== Selected passage ==

Results were comparable to what we reported the last time we tested some "space rock" samples. Excepting the Henbury Iron, of course, all the stony meteorites detected similarly to terrestrial "hot rocks."

As before when testing stonys, I noted the BFO machine and also the VLF portion of the Compass could be tuned to give a positive response. The rest of the machines and the TR/Disc mode of the Compass all responded with a null signal of some kind.

Of all the tests we conducted, the Fisher Gold Bug had the best depth at 14", achieved while reading the Henbury Iron. The Radio Shack was weakest on the Henbury at 9". Not counting the pinpointers, of course!

When it came to the stonys, I was surprised to find the First Texas DX-8500 had the best depth of all the machines, detecting some stonys over 6 inches away from the coil. The Compass and Radio Shack Units were slightly less responsive, but similar in depth, with the Fisher close behind.

Of the tested detectors, the Time Ranger gave the poorest performance on the stonys, reading some of the stony meteorites slightly over 3.5 inches away. It was weakest on the Allende at 1" versus the DX-8500's 4" on the same specimen. I admit to being a little disappointed with the depths the Time Ranger was achieving in these air tests.

In its defense, the Time Ranger displayed a lot of other info about the target's ID, which I feel might give it an edge in the field where one would encounter trash and other targets, plus it is by design less sensitive to hot rock signals.

The pinpointers both did a good job of reading all the samples, with the BFO having a very slight edge on depth reading the stonys, to a maximum of about 1.25". Respectable for a pinpointer, the Falcon put in a reading of 3.5" on the Henbury.

The best indicator of a null signal that I found was that the sample would not respond when brought straight at the face of the coil, but did sound off when pulled away. If scanned in a side to side motion across the face of the coil, the stonys would read upon leaving the coil's field rather than when centered under it. On some detectors, the audible difference between a 25-cent piece and a stony meteorite was startling. On the machines that had meters or digital equivalents, the meter would deflect to the negative or left side. The audio "generally" dropped in volume or frequency when nulled. On the few machines that could be adjusted to read the mineral content, the samples then responded normally in the center of the coil, which was a big advantage in some instances.

The "magnetite" sample read so identically to the stonys that I began to suspect it might be a meteorite itself! However, it was the only sample, including the large Henbury, that could actually pull a compass needle off magnetic north and hold it there. Our final test specimen, the "nodule," is probably just an agate of some sort, but I did note that the BFO machine gave a very mild null when reading it. The BFO was the only machine that responded to the nodule at all.

Of course the Iron sample was strongly magnetic. All the rest, except for the Allende, had a small attraction to a magnet. Three of the stonys could also sway a compass needle a small amount when moved about above the stationary compass.

===

* Stated exercise
Please continue the write-up on metal detector tests with meteorite samples, carrying on from its last sentence.

== Dataset excerpt ==

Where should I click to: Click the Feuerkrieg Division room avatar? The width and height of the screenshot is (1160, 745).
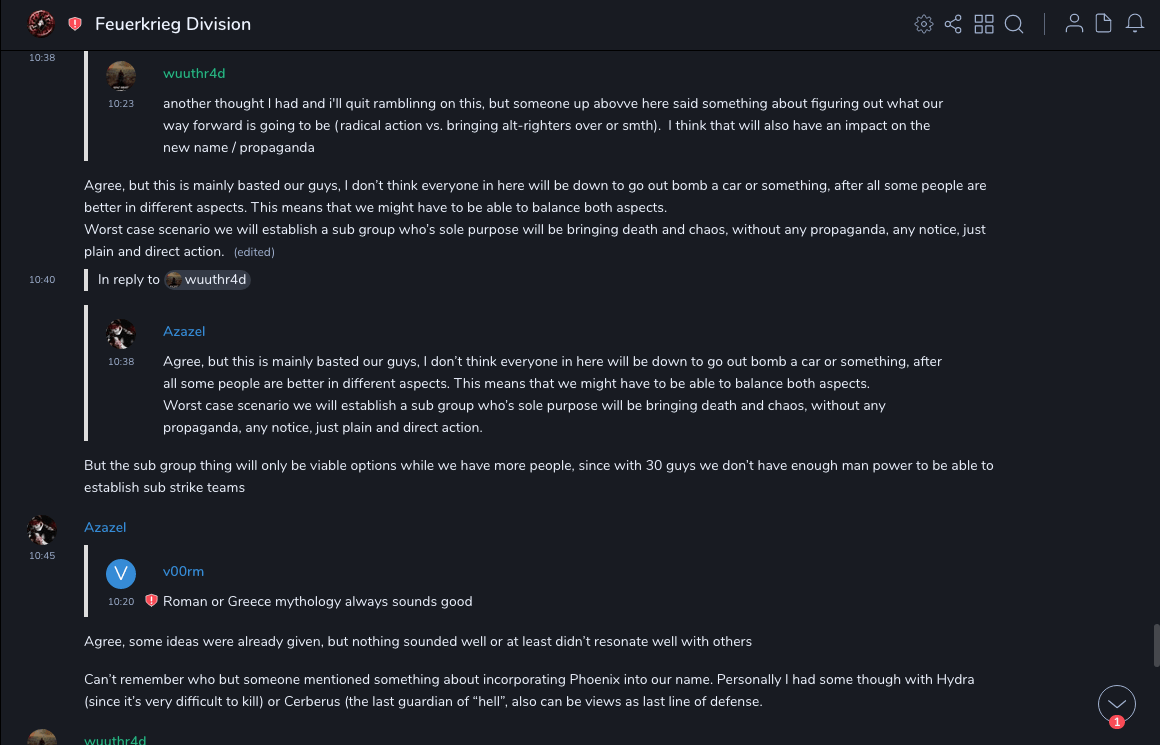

===

* Answer for this exercise
All of the detectors responded in some fashion to the majority of the samples. I tested all the various operating modes and also tried the discrimination and ground balance controls when available. For depth comparison's sake, I also read a quarter on each machine.

The most important bit of info I noted is that even the least expensive and most-outdated of all the machines still did a credible job of detecting all of the samples I had here for testing.

My thanks once again go to Bob Farrar at Black Hills Institute of Geological Research, www.bhigr.com, for graciously lending me the specimens and for his help with identifications and info on the specimens themselves. BHI sells meteorites and books on the subject and has an excellent public display, besides the collection to which I was granted access.

Some people may find a closer examination of my results to be interesting. If so, read on for all the gruesome details. It's a lot of info to compile, and even drier than this little essay, if you can imagine! This series of articles came about due to a few questions posted on a metal detecting forum. Since I had access to several detectors and the museum's collection, I decided to undetake these few simple tests. It's my conclusion that anyone can take most any detector and conduct their own tests or searches.

Thanks to everyone for all your interest, I've learned a few new tricks while I was at it and have enjoyed the experimenting. Now, let's all go find some meteorites!

-Ed


First posted January 5, 2002

Shooting Star Shootout

PART TWO

The Meteorites

Click the photos for enlargements

Can you tell from this photo which of these "rocks" are true Meteorites,
and which two are Meteorwrongs? I suppose not, small as it is!
Note the compass needle deflected from magnetic North by the sample placed next to it.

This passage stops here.